▶ _Text passage_:
= = = = = = =

Moreover, 21 percent of those surveyed admitted to medicating their kids with paracetamol, such as Panodil, before sending them to school.

The FOLA parents’ organisation is shocked by the findings.

“I think it is absolutely crazy. It simply cannot be that a child goes to school sick and plays with lots of other children. Then we are faced with the fact that they will infect the whole institution,” said FOLA chair Signe Nielsen.

Pill pushers
At the Børnehuset daycare institution in Silkeborg a meeting was called where parents were implored not to bring their sick children to school.

At Børnehuset there are fears that parents prefer to pack their kids off with a pill without informing teachers.

“We occasionally have children who that they have had a pill for breakfast,” said headteacher Susanne Bødker. “You might think that it is a Panodil more than a vitamin pill, if it is a child who has just been sick, for example.”

Parents sick and tired
Parents, when confronted, often cite pressure at work as a reason for not being able to stay at home with their children.

Many declare that they simply cannot take another day off, as they are afraid of being fired.

Allan Randrup Thomsen, a professor of virology at KU, has heavily criticised the parents’ actions, describing the current situation as a “vicious circle”.

“It promotes the spread of viruses, and it adds momentum to a cycle where parents are pressured by high levels of sick-leave. If they then choose to send the children to daycare while they are still recovering, they keep the epidemic going in daycares, and this in turn puts a greater burden on the parents.”

= = = = = = =

▶ _Information supplied_:

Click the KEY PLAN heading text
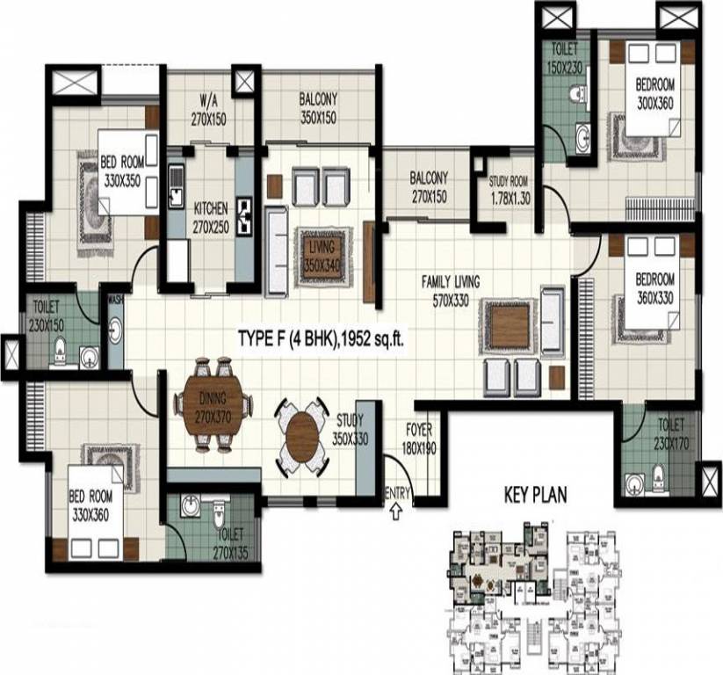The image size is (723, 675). pyautogui.click(x=535, y=495)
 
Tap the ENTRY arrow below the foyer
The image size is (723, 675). pyautogui.click(x=396, y=507)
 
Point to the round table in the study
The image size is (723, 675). pyautogui.click(x=301, y=434)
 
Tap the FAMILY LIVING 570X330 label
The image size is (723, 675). pyautogui.click(x=450, y=290)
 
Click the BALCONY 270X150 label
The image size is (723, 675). pyautogui.click(x=429, y=187)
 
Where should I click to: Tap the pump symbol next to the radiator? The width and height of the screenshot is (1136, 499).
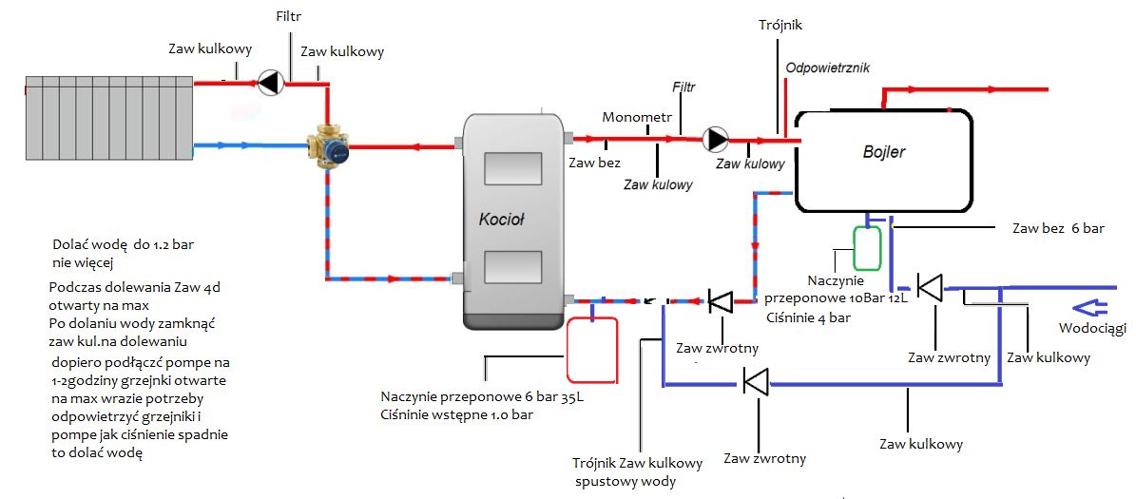pos(270,83)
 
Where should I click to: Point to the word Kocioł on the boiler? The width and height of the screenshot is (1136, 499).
pos(502,220)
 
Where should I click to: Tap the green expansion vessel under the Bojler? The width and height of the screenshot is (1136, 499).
pos(867,247)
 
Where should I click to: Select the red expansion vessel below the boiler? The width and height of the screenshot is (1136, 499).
pos(591,349)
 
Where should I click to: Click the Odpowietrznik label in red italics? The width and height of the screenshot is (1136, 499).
pos(827,67)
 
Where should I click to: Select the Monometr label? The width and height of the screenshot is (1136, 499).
pos(637,117)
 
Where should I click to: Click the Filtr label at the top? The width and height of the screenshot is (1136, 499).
pos(289,17)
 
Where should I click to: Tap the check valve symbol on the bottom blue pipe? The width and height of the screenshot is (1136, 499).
pos(758,383)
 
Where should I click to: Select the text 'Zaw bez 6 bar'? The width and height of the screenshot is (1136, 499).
pos(1059,229)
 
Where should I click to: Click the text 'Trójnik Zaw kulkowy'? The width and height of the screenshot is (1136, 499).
pos(637,464)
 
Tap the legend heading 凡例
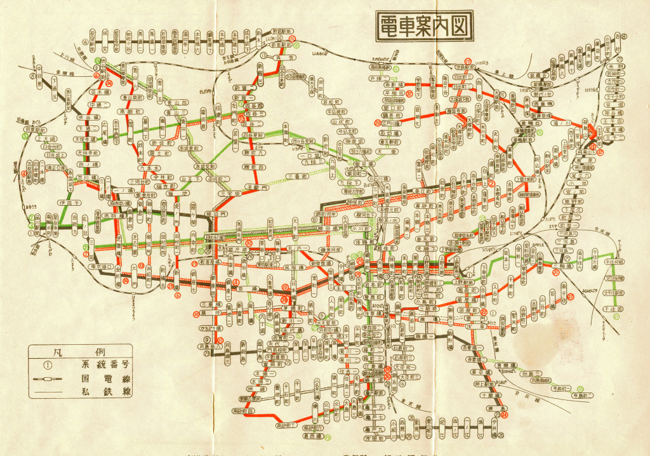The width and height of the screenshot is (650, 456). point(80,351)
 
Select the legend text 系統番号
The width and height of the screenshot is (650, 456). point(102,365)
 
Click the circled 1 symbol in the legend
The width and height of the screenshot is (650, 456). point(46,365)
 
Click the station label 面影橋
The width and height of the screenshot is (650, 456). point(397,84)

= = = = = = =

▶ _Assignment 1_: Reproduce the portion of the piece on parents sending sick children to daycare that starts at "Moreover, 21 percent" and ends at "by the findings.".
▶ _Assignment 2_: In the piece on parents sending sick children to daycare, list every person named, with the role the piece gives each.

▶ _Written reply 1_:
Moreover, 21 percent of those surveyed admitted to medicating their kids with paracetamol, such as Panodil, before sending them to school.

The FOLA parents’ organisation is shocked by the findings.

▶ _Written reply 2_:
- Signe Nielsen, FOLA chair
- Susanne Bødker, headteacher at Børnehuset
- Allan Randrup Thomsen, a professor of virology at KU